__Goal__: Go through the records from the line containing "You are a GUI" down to the end, switch "dropdown" to "menu" and leave everything else unchanged. Give back only those lines, with the pictures left out.
===== Records for the exercise =====
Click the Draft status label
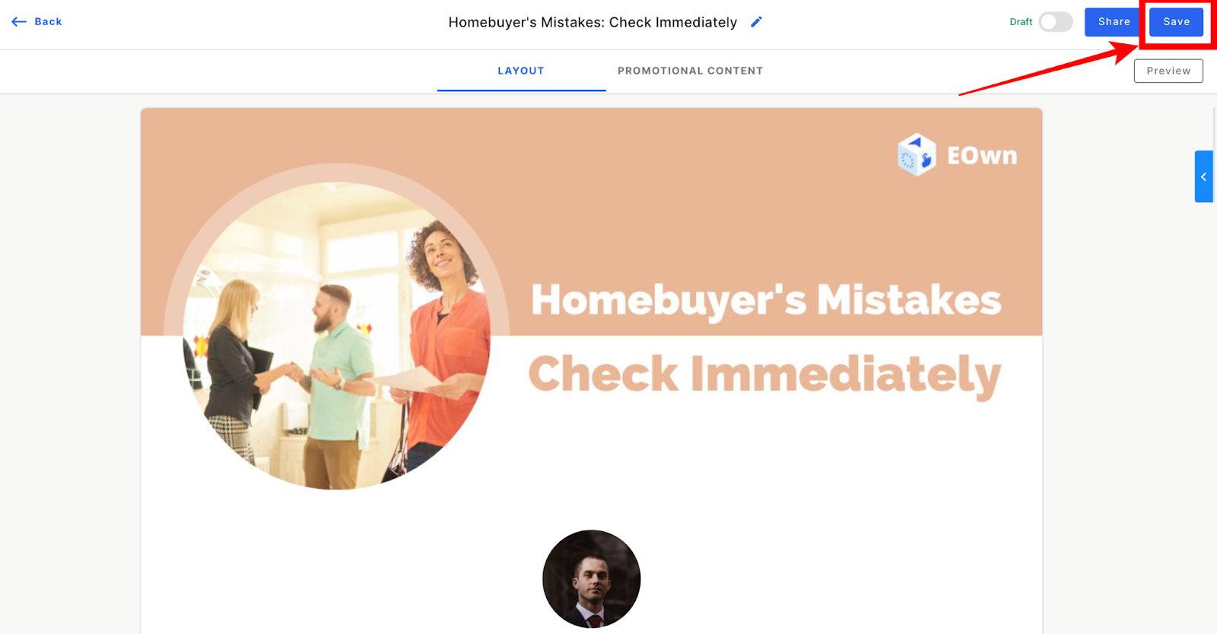coord(1021,22)

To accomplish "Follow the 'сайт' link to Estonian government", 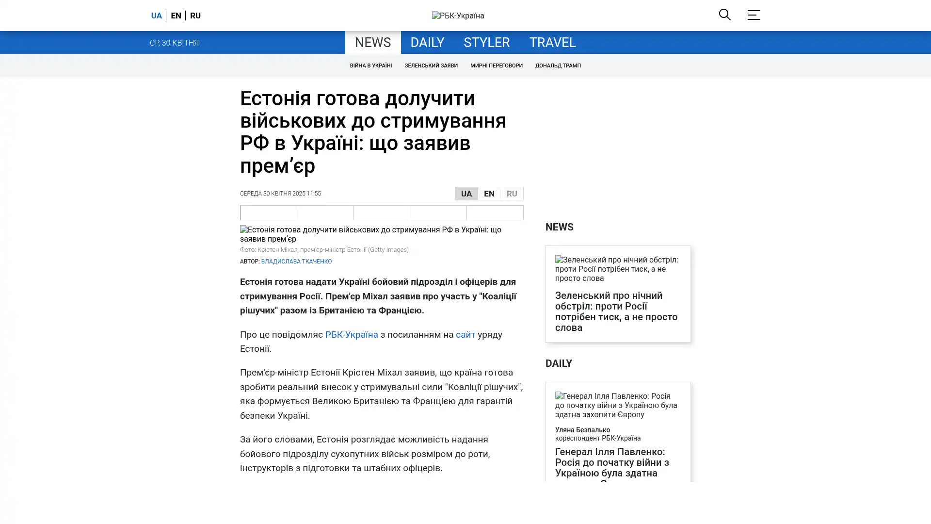I will click(465, 335).
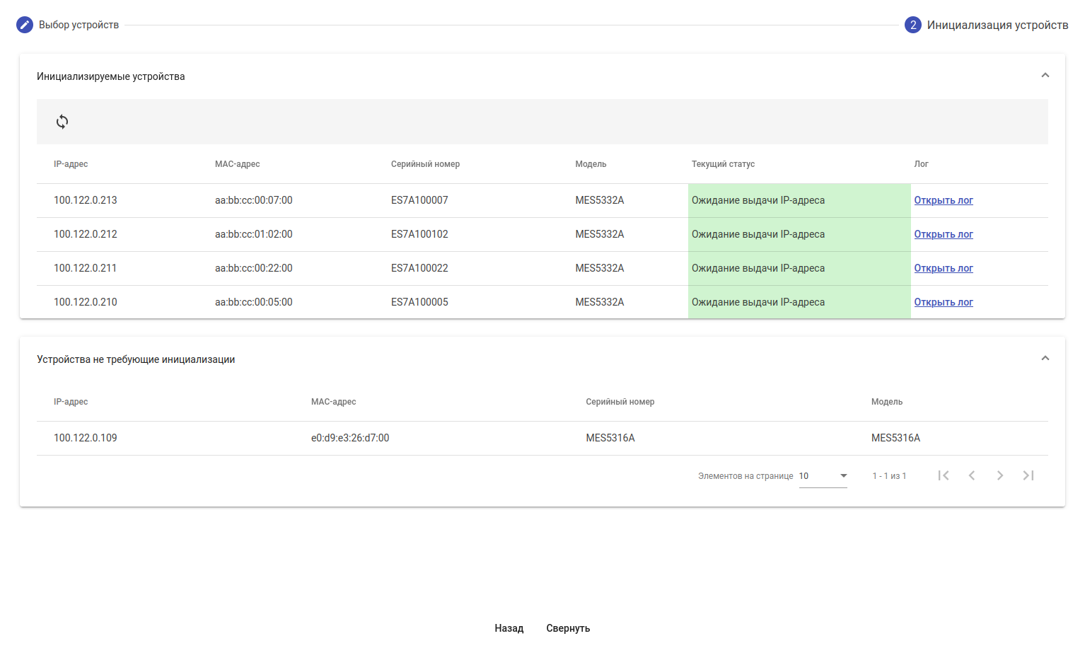Click status cell of serial ES7A100007
This screenshot has width=1085, height=665.
799,200
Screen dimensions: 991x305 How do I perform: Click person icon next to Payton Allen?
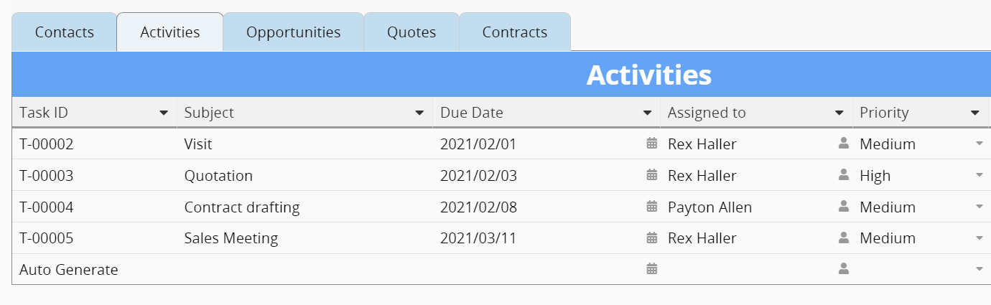(x=844, y=207)
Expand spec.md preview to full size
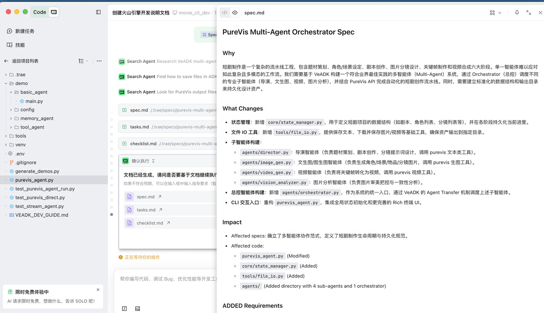Screen dimensions: 544x313 coord(529,13)
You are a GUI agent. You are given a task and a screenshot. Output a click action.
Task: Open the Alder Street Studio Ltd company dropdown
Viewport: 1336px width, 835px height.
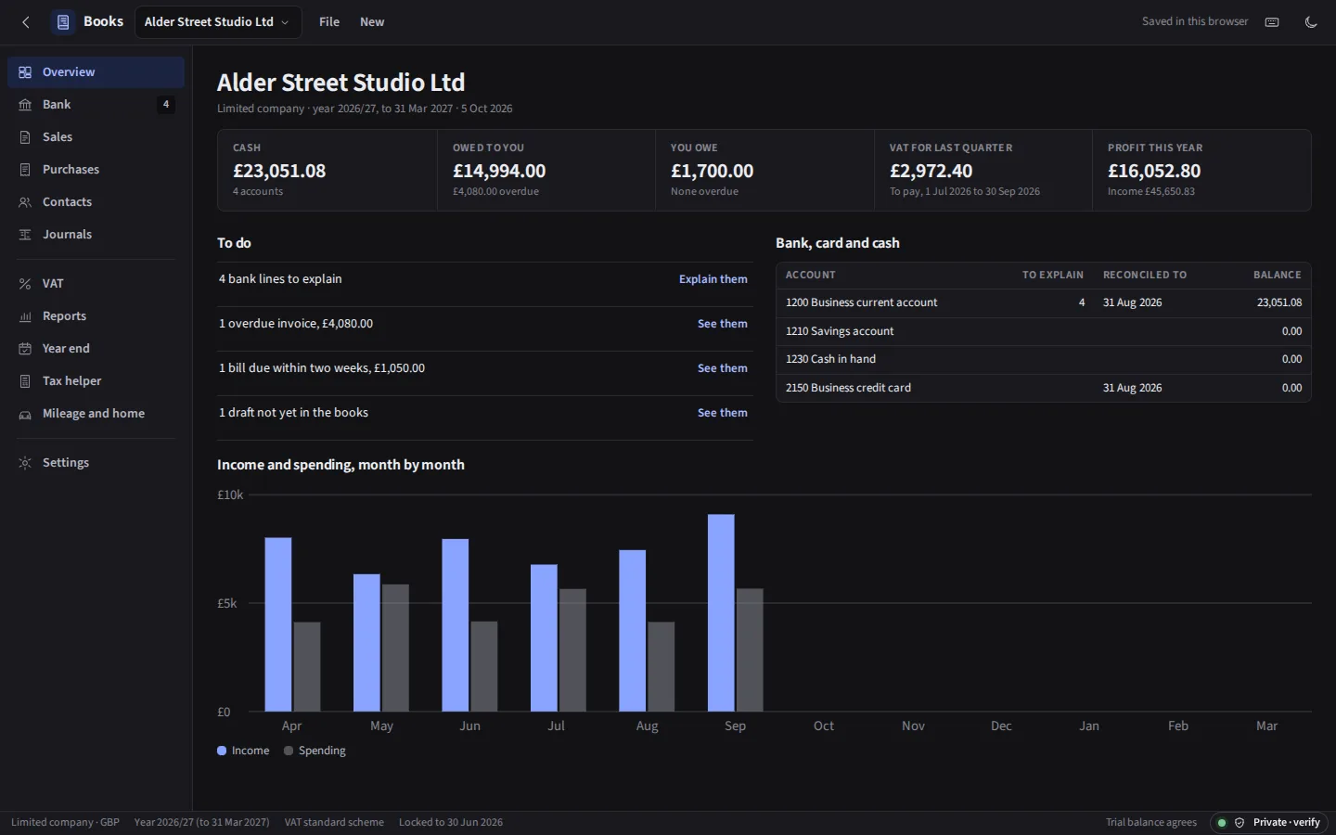click(218, 22)
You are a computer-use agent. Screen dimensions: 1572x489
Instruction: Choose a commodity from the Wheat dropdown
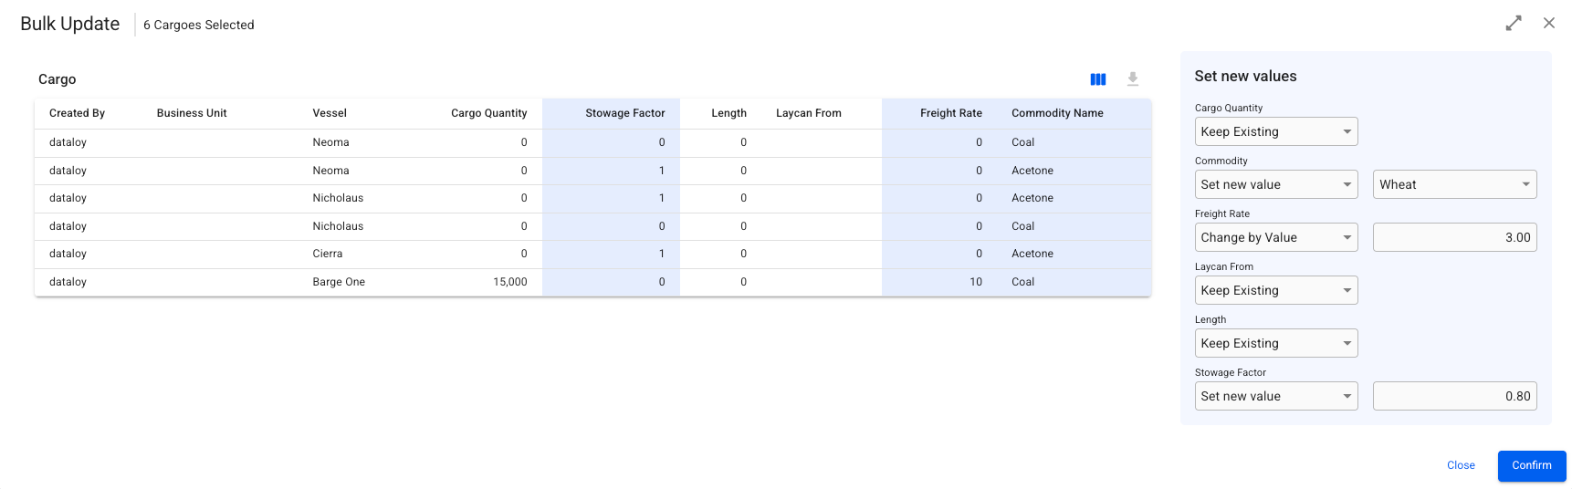pos(1453,184)
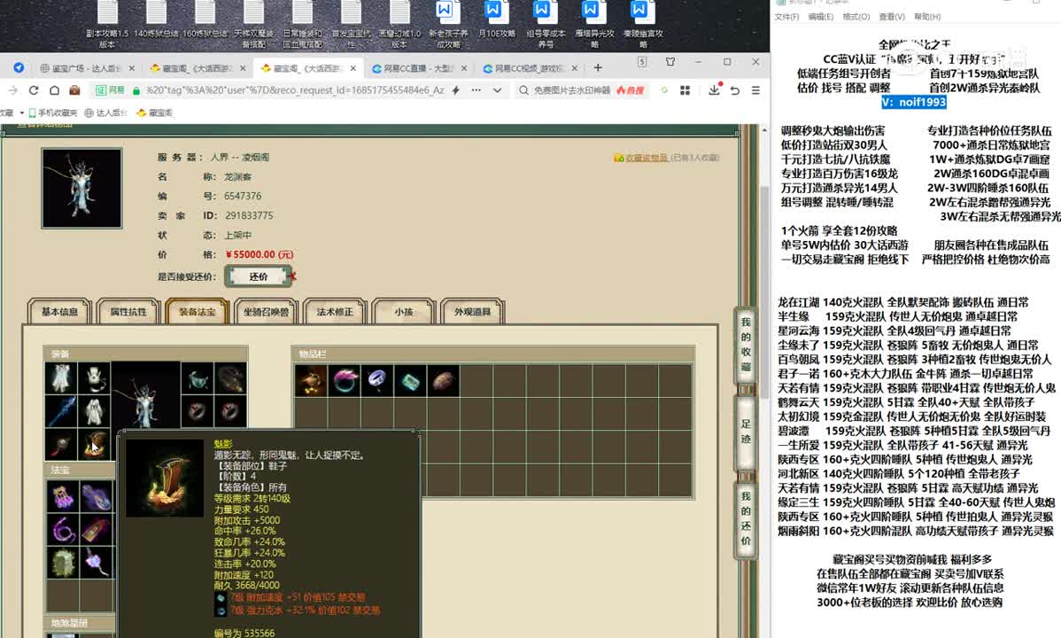The height and width of the screenshot is (638, 1061).
Task: Click the necklace icon in the equipment grid
Action: 198,378
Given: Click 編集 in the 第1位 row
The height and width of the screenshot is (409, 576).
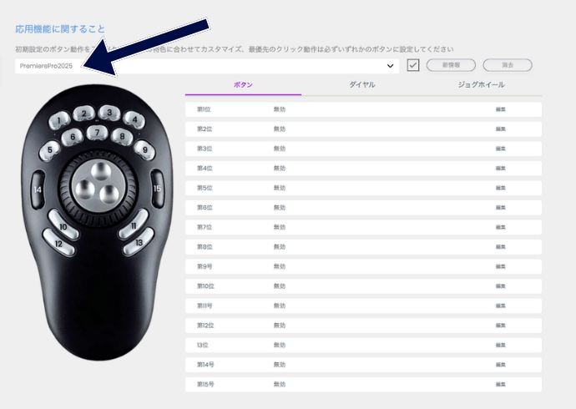Looking at the screenshot, I should (x=500, y=109).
=====
__The completed task__:
You are a GUI agent. You are given a task and a screenshot. Output a click action.
Task: Open the Alder Street Studio Ltd company menu
Viewport: 1336px width, 835px height.
click(218, 22)
You are a computer-use agent. Screen dimensions: 1572x489
Instruction: Choose a commodity from the Wheat menu
pos(1453,184)
The height and width of the screenshot is (638, 1061).
Task: Click the necklace icon in the equipment grid
Action: 198,378
Given: Click 編集 in the 第1位 row
The height and width of the screenshot is (409, 576).
Looking at the screenshot, I should (x=500, y=109).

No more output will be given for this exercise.